**WORK REQUIRED**
Please reproduce only the part of the rows below that opens with the line containing "Select the PA-C" and closes with the line containing "pos(221,138)", both lines included. Substitute "Upload Image" for "Upload File" and keep everything else the same.

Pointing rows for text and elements

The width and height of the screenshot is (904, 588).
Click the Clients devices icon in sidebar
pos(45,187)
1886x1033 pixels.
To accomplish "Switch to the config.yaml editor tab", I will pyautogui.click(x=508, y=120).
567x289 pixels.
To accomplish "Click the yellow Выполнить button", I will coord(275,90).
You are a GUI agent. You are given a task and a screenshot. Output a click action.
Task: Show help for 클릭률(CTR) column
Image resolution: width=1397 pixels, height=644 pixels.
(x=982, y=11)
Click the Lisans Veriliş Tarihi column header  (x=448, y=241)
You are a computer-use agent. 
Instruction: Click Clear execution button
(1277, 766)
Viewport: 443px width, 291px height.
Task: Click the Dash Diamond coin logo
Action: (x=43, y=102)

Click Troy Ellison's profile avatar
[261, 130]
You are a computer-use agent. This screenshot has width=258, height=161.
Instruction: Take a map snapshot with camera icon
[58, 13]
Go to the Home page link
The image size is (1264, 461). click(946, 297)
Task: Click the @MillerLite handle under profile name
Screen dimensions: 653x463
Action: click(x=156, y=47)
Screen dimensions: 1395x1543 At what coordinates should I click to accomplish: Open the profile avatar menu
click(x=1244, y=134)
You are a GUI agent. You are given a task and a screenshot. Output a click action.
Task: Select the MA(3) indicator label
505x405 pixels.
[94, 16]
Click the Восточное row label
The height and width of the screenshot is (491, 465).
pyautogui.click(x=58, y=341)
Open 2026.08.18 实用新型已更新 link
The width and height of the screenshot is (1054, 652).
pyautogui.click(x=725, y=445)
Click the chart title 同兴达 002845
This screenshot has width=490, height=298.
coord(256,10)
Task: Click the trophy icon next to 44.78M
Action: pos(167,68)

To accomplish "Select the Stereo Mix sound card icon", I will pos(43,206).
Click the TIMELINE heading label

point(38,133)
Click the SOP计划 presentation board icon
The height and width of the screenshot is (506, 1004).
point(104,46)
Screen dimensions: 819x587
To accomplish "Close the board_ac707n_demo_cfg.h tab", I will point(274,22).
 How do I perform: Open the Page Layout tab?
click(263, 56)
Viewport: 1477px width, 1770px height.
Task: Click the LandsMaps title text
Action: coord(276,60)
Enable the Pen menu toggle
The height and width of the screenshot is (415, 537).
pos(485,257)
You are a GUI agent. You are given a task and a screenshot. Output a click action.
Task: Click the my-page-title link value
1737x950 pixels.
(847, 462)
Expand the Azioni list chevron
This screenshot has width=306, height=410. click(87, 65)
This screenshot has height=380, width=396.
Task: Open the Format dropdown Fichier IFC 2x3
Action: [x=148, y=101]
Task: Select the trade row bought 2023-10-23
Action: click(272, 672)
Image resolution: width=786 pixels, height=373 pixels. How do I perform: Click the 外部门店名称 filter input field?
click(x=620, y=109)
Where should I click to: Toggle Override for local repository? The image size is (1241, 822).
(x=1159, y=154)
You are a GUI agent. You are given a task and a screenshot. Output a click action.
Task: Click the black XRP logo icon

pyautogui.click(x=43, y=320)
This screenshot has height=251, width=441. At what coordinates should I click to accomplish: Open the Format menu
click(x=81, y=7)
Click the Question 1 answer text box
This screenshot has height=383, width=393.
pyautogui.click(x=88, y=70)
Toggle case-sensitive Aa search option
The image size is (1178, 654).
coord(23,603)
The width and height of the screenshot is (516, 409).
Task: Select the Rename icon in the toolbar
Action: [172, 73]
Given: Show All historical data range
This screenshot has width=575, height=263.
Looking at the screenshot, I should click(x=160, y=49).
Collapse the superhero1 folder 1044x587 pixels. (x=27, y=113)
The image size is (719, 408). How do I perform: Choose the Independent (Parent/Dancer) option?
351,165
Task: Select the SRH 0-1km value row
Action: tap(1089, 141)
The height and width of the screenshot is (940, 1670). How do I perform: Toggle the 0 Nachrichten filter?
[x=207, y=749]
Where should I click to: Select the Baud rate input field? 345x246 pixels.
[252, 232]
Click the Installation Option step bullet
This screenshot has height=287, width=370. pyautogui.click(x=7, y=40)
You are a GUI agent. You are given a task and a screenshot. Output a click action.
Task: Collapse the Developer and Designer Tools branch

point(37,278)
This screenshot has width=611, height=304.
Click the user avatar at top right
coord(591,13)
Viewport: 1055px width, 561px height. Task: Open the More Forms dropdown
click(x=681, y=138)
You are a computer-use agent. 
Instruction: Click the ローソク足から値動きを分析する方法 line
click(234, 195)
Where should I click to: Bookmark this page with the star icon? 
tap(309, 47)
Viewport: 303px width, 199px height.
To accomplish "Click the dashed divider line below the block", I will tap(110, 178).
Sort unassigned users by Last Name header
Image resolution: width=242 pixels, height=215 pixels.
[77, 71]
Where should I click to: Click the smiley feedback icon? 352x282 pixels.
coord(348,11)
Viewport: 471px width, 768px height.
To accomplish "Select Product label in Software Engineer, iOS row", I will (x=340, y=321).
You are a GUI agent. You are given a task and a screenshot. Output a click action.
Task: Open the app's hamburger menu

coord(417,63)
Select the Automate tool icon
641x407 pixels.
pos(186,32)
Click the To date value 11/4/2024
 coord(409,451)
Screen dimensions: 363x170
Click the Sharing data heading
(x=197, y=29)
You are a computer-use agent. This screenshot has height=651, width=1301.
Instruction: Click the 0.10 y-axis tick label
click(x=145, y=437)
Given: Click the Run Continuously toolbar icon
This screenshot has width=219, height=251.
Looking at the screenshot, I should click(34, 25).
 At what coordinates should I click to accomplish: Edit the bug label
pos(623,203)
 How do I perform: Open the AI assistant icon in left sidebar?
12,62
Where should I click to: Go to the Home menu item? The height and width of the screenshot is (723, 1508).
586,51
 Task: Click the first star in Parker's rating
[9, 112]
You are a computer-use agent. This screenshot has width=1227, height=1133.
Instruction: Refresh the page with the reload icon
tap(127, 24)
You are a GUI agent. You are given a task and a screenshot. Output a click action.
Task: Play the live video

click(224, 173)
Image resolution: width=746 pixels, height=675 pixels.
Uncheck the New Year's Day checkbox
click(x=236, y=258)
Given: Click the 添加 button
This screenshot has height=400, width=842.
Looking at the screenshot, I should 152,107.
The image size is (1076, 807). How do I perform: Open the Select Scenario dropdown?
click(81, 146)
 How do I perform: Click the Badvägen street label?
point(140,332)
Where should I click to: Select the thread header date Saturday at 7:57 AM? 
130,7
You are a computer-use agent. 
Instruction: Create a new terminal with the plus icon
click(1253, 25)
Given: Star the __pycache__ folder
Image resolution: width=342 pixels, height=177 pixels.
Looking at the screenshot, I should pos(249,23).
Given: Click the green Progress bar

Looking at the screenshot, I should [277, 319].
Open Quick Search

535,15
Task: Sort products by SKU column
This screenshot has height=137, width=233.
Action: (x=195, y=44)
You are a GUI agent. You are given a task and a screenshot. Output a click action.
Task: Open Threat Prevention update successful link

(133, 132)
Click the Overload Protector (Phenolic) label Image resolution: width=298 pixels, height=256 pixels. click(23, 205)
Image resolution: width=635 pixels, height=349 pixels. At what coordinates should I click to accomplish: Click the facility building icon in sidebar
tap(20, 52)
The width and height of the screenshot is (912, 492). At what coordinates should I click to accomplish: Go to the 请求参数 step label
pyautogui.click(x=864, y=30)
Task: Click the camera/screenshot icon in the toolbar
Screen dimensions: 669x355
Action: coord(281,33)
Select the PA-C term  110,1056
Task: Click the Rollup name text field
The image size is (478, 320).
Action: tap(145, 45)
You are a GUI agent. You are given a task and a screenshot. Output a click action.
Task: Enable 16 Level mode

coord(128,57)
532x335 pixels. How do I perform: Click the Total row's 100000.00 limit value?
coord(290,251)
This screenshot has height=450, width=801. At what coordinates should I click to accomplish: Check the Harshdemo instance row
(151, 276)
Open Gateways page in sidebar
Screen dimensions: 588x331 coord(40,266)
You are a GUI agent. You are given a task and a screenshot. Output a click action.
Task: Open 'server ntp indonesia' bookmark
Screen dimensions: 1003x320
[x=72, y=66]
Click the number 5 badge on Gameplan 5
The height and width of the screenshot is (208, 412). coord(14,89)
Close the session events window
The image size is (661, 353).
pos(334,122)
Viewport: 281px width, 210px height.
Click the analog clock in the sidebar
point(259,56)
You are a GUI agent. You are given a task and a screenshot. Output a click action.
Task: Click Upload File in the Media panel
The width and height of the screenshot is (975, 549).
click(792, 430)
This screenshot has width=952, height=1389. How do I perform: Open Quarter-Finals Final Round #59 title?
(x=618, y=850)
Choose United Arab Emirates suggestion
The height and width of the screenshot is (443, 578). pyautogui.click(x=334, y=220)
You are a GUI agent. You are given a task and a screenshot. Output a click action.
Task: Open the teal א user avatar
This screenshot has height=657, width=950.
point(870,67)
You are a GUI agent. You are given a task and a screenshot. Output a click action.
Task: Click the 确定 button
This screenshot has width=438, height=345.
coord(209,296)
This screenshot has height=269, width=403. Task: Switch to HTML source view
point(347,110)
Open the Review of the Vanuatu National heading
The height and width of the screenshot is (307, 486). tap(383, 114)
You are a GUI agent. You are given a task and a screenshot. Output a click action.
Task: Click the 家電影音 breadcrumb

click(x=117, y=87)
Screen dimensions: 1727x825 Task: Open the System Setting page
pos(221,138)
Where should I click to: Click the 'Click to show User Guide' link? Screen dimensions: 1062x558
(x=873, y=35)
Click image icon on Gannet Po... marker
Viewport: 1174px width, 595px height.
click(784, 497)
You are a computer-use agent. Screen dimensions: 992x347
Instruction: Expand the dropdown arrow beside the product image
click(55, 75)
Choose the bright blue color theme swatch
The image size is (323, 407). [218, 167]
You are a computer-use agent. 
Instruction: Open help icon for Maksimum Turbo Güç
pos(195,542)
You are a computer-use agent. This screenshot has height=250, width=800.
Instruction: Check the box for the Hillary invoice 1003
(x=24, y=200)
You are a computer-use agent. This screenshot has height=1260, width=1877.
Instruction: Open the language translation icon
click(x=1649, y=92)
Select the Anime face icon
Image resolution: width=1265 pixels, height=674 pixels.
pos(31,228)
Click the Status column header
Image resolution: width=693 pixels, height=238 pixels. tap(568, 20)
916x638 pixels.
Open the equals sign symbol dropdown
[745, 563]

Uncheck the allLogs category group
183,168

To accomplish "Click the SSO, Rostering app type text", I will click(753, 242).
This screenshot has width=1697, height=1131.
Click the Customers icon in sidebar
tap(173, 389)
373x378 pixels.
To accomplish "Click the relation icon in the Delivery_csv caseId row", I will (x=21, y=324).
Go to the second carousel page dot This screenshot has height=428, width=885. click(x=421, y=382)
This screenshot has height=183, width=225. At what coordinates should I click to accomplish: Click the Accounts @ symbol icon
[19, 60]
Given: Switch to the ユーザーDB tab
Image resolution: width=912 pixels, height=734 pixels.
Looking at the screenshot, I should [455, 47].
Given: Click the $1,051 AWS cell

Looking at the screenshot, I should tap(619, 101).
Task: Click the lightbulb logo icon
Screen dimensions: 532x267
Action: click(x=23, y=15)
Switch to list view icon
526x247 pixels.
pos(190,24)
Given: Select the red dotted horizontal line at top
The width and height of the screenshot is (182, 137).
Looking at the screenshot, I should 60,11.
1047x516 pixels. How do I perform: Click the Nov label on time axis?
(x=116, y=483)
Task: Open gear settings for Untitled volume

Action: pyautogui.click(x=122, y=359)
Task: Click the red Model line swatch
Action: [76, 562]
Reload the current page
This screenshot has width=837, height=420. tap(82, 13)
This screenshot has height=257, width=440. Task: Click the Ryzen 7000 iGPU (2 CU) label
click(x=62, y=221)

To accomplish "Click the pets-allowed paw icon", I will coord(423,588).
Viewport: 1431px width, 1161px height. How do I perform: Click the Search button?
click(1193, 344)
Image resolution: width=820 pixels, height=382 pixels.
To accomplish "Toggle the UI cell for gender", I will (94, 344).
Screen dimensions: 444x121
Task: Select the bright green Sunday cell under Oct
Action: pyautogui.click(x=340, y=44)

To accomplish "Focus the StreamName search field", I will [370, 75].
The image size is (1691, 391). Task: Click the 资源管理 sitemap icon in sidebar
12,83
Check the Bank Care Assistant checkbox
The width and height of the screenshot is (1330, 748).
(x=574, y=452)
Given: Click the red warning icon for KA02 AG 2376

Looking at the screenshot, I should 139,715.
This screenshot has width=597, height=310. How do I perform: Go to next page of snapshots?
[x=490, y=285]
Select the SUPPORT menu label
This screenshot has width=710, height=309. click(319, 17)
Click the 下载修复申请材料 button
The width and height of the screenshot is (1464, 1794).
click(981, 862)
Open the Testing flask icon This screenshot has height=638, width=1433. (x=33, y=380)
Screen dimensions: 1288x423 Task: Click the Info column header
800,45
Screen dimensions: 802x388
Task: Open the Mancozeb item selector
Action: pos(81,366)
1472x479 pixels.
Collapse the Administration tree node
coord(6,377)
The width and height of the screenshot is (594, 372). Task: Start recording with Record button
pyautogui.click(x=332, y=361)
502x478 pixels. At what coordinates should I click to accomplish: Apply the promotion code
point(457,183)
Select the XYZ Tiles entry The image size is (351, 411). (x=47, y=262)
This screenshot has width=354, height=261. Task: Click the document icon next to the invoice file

**RESPONSE**
Select the PA-C term  110,1056
Task: Click the Rollup name text field
The image size is (478, 320).
Action: tap(145, 45)
You are a GUI agent. You are given a task and a screenshot. Output a click action.
Task: Enable 16 Level mode

coord(128,57)
532x335 pixels. How do I perform: Click the Total row's 100000.00 limit value?
coord(290,251)
This screenshot has height=450, width=801. At what coordinates should I click to accomplish: Check the Harshdemo instance row
(151, 276)
Open Gateways page in sidebar
Screen dimensions: 588x331 coord(40,266)
You are a GUI agent. You are given a task and a screenshot. Output a click action.
Task: Open 'server ntp indonesia' bookmark
Screen dimensions: 1003x320
[x=72, y=66]
Click the number 5 badge on Gameplan 5
The height and width of the screenshot is (208, 412). coord(14,89)
Close the session events window
The image size is (661, 353).
pos(334,122)
Viewport: 281px width, 210px height.
Click the analog clock in the sidebar
point(259,56)
You are a GUI agent. You are given a task and a screenshot. Output a click action.
Task: Click Upload Image in the Media panel
The width and height of the screenshot is (975, 549).
click(792, 430)
This screenshot has width=952, height=1389. How do I perform: Open Quarter-Finals Final Round #59 title?
(x=618, y=850)
Choose United Arab Emirates suggestion
The height and width of the screenshot is (443, 578). pyautogui.click(x=334, y=220)
You are a GUI agent. You are given a task and a screenshot. Output a click action.
Task: Open the teal א user avatar
This screenshot has height=657, width=950.
point(870,67)
You are a GUI agent. You are given a task and a screenshot. Output a click action.
Task: Click the 确定 button
This screenshot has width=438, height=345.
coord(209,296)
This screenshot has height=269, width=403. Task: Switch to HTML source view
point(347,110)
Open the Review of the Vanuatu National heading
The height and width of the screenshot is (307, 486). tap(383, 114)
You are a GUI agent. You are given a task and a screenshot. Output a click action.
Task: Click the 家電影音 breadcrumb

click(x=117, y=87)
Screen dimensions: 1727x825 Task: Open the System Setting page
pos(221,138)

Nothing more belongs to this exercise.